§ PROBLEMS AND TASKS
[1] In the page extract on open drone technology, replace "interviews" with "conversations" and reproduce the text from "Companies now see" up to and including "the real world.".
[2] Condense the paragraph of the open drone technology extract that begins "The intention behind the creation of Pixhawk" while keeping its main facts.

Blog sponsored by Auterion, PX4 Developer Summit 2022 Sponsor

Pixhawk and PX4 are now ubiquitous drone technologies. They help create an ecosystem of interoperability which leads to users having more choice and flexibility. Creating an open drone ecosystem around these technologies was the goal, and it’s finally happening! 

This blog post highlights what the Dronecode Foundation and its member companies, like Auterion, are facilitating in conjunction with the open source community for real companies and end users.

Building the Foundation

The intention behind the creation of Pixhawk was to make drones fly autonomously using computer vision. But the drone computing power and technology we take for granted today didn’t exist in 2008. Auterion’s now CEO, Lorenz Meier, was a student at the time and set out to build the necessary flight control software and hardware. Realizing the task’s scale, he sought the help of fourteen fellow students, many of whom were more experienced than him, to make it happen.

Together, they not only built Pixhawk but kick started an open source community around various technologies. Lorenz enabled talented people worldwide to collaborate and create a full-scale solution that was reusable and standardized. By giving their technology a permissive open source license, they opened it to everyone for use and collaboration. 

A lot has happened since then. Here are a few milestones:

  • 2011: Birth of PX4
  • 2014: Dronecode Foundation Creation
  • 2019: MAVSDK now under MAVLink project
  • 2021: Launch of Pixhawk Payload Bus Standard
  • 2022: Dronecode Foundation has over 33 participating members

Benefits of Openness in the Real World

There are proprietary drone solutions out there but the innovation and technological backbone are thanks to open software hardware and standards. It took a while to get here, but we’re at a point where the benefits of an Open Ecosystem are visible and growing fast.

Companies now see the benefits of using open technologies and what was a foundation for the drone industry, is being infused into every crevice.

Here are two interviews with companies discussing the benefits of standardization and an open ecosystem in the real world.

§ DATA SEGMENT
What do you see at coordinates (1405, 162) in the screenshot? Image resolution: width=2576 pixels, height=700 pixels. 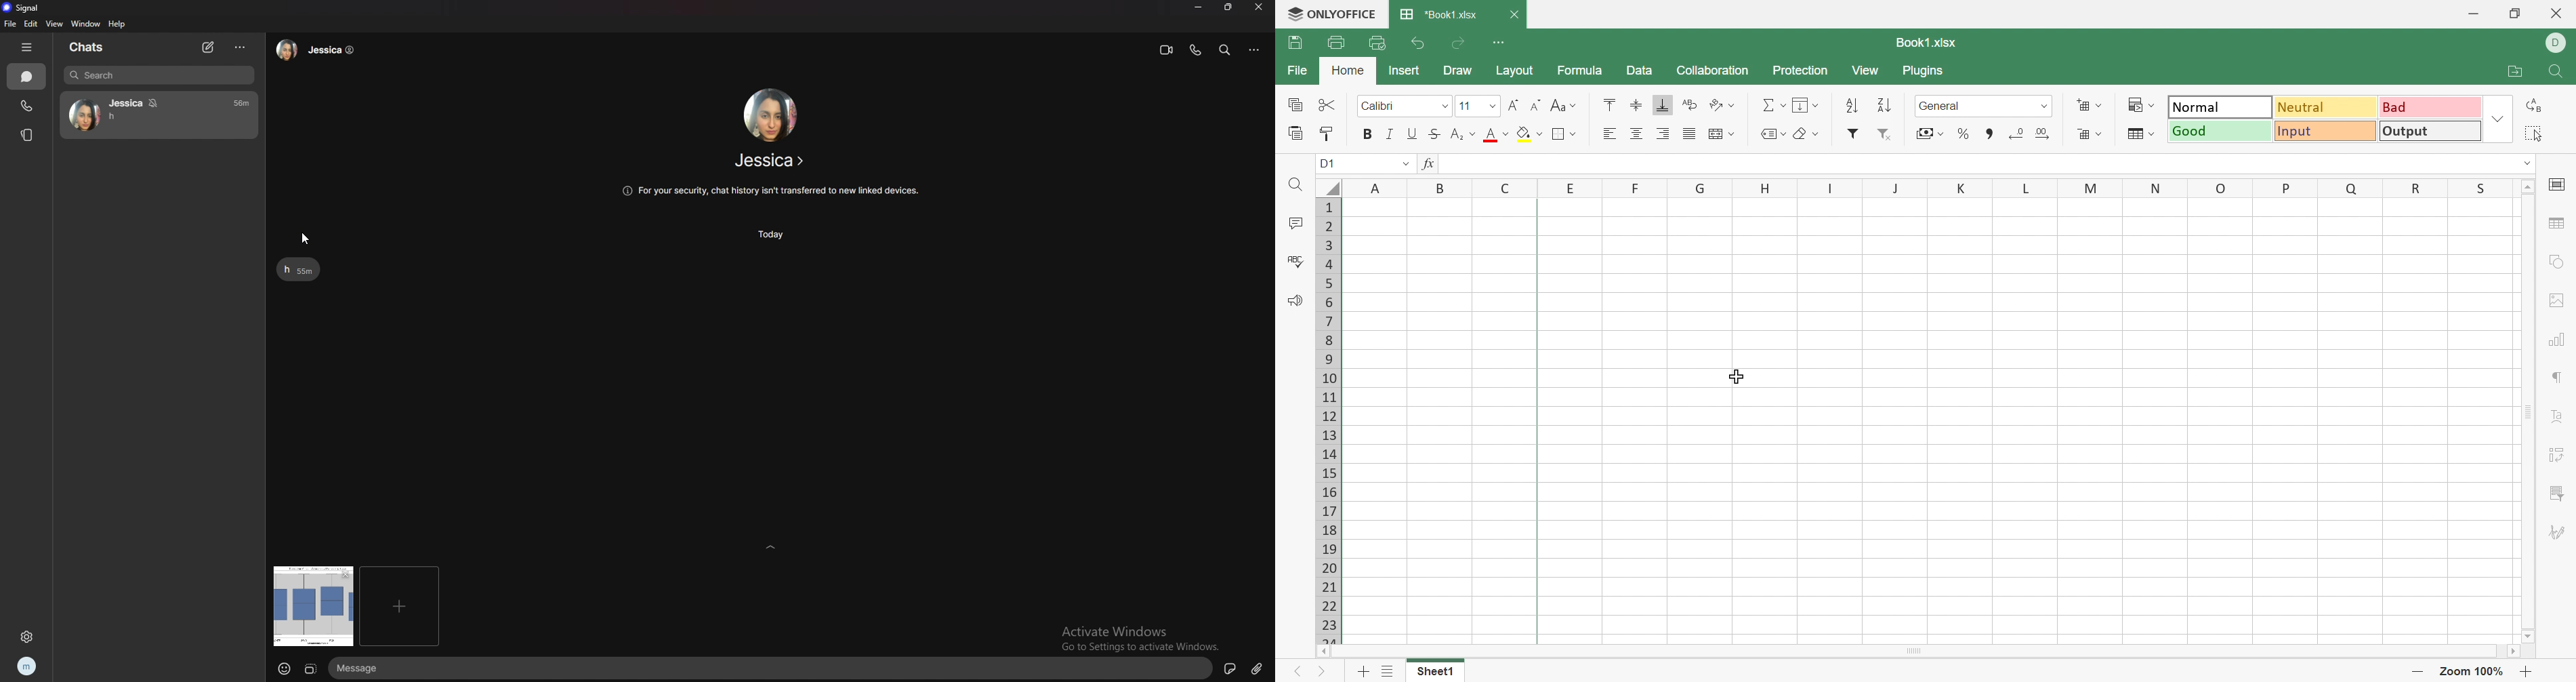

§ ANSWERS TO THE TASKS
[1]
Companies now see the benefits of using open technologies and what was a foundation for the drone industry, is being infused into every crevice.

Here are two conversations with companies discussing the benefits of standardization and an open ecosystem in the real world.

[2] Pixhawk was created to make drones fly autonomously using computer vision, but the computing power and technology needed for this did not exist in 2008. Lorenz Meier, then a student and now Auterion's CEO, set out to build the flight control software and hardware. Because of the scale of the task, he enlisted fourteen fellow students, many of them more experienced than him.